Brown had more than 1,200 bills to consider at the close of the last legislative session. That volume means the governor has to rely on agencies and advisors to help him decide what to sign and what to veto. In the case of AB 2963, the California Department of Public Health appears to have nudged him toward sticking with the status quo.
Last week I reviewed the pre-veto notes of an analyst from the state Senate Health Committee; a public health official told her that the department doesn’t view workers with elevated blood lead levels as a situation where it’s “imperative to take immediate action.” The health official described the approach as “fluid” and “case by case” with a preference to work collaboratively with companies — all sentiments similar to those in the governor’s veto message.
The health official came from a little-known division of the Public Health Department called the Occupational Lead Poisoning Prevention Program. Its primary role is to educate companies about lead, and it does a good job of that. OLPPP is also, however, the custodian of statewide lead testing results, and that data, which I studied, unequivocally showed a department extraordinarily reluctant to refer lead poisoning cases to Cal/OSHA.
Consider what happened at the former Exide Technologies battery recycling plant in Vernon. Exide is infamous for having contaminated an estimated 10,000 nearby homes and yards with levels of lead unsafe for developing kids. While that slow-moving disaster was unfolding, it turns out that California’s Public Health Department knew that hundreds of Exide workers were chronically lead-poisoned. Yet between 2000 and 2014, when the plant closed as part of a deal to avoid federal criminal charges, the department never referred Exide to OSHA for enforcement. Not once.
Nor do Cal/OSHA or the Public Health Department seem to have learned anything from that debacle.
Currently, the Public Health Department is aware of dozens of companies in California, including indoor firing ranges and construction companies, whose workers recently had lead levels that would trigger automatic inspection in states like Texas, Arkansas and Oregon. In 2017, another Los Angeles-area battery recycling plant, Quemetco, had 111 workers with lead levels that could cause miscarriage or heart disease with prolonged exposure, including several high enough to trigger mandatory enforcement inspections elsewhere. In fact, the Department of Public Health has been recording elevated levels among Quemetco employees for decades, but has never called in Cal/OSHA for enforcement.

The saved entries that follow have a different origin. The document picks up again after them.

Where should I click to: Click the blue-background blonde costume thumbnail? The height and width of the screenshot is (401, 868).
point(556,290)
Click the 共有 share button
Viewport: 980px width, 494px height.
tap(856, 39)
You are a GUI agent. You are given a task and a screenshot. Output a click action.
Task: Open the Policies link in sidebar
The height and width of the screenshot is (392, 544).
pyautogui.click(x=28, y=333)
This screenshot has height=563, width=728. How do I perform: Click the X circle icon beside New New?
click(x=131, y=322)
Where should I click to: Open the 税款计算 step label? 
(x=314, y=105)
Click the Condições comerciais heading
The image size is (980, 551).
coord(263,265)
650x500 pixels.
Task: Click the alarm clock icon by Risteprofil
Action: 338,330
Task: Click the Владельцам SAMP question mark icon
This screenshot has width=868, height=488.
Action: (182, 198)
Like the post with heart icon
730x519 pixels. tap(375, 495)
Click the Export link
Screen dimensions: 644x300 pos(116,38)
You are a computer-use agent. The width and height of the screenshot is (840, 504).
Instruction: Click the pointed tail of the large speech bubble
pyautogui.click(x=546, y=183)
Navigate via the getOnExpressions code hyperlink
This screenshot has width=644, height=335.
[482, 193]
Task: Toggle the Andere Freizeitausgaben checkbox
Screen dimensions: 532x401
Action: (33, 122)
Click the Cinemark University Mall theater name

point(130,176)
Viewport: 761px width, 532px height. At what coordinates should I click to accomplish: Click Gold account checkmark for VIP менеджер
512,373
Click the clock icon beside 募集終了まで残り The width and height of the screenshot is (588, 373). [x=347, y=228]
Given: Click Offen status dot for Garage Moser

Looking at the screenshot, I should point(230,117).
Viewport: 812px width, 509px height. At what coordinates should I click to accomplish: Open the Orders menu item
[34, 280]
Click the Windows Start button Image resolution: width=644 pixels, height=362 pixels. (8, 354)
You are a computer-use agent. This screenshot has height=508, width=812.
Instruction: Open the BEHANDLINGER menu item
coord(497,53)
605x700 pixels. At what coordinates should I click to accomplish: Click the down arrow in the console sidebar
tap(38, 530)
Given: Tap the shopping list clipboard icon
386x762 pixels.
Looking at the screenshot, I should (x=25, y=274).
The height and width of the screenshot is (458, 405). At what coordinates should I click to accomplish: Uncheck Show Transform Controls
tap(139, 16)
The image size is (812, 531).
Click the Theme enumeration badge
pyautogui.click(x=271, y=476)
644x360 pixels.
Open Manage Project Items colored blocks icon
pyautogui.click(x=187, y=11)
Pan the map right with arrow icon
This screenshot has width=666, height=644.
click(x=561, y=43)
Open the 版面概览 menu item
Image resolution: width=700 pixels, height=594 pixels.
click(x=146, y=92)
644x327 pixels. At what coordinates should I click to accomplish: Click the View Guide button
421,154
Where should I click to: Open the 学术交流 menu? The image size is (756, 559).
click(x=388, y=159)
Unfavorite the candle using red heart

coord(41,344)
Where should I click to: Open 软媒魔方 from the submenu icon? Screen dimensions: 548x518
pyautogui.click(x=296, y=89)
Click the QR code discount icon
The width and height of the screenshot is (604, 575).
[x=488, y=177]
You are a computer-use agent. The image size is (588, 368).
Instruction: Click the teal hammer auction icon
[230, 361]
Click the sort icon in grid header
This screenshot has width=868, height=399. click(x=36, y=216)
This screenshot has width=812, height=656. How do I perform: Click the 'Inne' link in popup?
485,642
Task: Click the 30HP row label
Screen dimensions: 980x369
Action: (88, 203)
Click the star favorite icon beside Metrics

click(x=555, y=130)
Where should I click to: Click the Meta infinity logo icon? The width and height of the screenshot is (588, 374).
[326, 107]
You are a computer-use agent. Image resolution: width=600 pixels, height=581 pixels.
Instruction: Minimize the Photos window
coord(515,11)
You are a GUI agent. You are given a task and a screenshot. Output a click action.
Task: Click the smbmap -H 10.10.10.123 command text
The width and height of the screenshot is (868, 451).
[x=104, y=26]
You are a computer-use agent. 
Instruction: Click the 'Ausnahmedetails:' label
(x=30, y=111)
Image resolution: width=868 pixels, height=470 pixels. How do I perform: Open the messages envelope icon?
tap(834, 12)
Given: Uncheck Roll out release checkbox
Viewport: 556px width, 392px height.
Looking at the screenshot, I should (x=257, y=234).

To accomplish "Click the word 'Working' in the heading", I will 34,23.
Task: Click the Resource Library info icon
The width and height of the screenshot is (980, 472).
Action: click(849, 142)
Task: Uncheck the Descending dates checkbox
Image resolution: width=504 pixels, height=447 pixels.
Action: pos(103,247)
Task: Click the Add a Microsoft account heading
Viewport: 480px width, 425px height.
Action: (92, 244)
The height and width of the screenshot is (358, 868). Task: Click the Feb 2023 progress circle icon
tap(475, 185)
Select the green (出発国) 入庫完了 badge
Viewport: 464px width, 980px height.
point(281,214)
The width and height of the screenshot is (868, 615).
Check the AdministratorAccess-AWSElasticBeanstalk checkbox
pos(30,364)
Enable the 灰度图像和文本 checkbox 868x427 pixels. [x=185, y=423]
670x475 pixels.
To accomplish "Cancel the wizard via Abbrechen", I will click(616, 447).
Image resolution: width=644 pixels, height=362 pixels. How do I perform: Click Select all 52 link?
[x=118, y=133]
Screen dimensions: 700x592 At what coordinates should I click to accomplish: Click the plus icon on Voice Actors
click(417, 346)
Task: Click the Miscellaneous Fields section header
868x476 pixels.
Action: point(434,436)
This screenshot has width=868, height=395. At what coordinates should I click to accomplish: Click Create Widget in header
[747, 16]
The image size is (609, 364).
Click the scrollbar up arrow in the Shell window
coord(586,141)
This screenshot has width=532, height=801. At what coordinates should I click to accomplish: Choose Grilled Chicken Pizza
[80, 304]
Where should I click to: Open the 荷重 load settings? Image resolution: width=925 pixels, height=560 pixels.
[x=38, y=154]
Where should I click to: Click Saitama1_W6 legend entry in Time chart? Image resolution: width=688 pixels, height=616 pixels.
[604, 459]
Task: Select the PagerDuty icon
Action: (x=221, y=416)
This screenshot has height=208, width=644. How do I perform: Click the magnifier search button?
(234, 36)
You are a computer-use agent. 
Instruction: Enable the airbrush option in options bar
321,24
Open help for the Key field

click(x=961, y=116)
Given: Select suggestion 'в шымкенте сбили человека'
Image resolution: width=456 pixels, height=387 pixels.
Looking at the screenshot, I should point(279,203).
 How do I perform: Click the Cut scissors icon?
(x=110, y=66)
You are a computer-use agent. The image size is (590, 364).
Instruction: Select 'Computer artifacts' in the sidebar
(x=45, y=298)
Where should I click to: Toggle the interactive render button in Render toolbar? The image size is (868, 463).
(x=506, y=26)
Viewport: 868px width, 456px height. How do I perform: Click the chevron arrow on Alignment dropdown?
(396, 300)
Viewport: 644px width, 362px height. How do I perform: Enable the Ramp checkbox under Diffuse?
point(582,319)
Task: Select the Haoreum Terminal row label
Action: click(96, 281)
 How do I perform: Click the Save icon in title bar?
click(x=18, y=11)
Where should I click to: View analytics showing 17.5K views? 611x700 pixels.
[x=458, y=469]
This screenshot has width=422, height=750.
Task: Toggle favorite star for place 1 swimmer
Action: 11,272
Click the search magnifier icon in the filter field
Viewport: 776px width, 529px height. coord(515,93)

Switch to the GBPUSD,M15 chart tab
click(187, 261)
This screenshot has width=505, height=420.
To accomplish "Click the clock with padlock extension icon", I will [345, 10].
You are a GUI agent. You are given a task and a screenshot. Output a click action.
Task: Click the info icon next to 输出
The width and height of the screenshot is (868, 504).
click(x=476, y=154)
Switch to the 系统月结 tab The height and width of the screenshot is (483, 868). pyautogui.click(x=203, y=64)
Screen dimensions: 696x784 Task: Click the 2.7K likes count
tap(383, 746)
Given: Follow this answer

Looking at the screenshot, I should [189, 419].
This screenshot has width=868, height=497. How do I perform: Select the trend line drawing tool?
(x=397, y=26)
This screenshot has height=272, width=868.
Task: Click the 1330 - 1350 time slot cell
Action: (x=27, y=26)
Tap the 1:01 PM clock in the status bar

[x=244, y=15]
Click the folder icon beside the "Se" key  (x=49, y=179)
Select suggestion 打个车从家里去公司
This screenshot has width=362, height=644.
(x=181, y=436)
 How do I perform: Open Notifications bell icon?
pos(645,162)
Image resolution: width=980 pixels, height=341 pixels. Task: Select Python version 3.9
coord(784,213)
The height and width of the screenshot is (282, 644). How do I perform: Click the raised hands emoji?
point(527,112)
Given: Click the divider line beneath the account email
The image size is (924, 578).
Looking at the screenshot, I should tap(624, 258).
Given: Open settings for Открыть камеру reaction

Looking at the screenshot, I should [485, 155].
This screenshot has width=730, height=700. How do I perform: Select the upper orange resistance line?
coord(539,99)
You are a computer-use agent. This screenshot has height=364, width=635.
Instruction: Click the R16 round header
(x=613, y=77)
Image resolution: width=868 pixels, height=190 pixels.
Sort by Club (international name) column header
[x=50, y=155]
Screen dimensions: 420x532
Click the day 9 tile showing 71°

Brown can still help fix this mess. California most immediately needs effective communication between public health and Cal/OSHA officials, and an agreement that when lead levels reach a critical point, Cal/OSHA picks up the case. If Brown pushed Cal/OSHA to adopt the federal standards contained in the National Emphasis Program on Lead — as it has for chemicals at metal foundries and silica dust — those immediate problems would be solved. The state can always pass stronger measures in the future, but in the meantime workers shouldn’t be left in harm’s way by the gaps in this “fluid” and “case by case” system.
Joe Rubin is a Sacramento-based investigative reporter and a fellow with USC Annenberg’s Center for Health Journalism. His reporting on workplace exposures to lead in California has appeared in Capital & Main.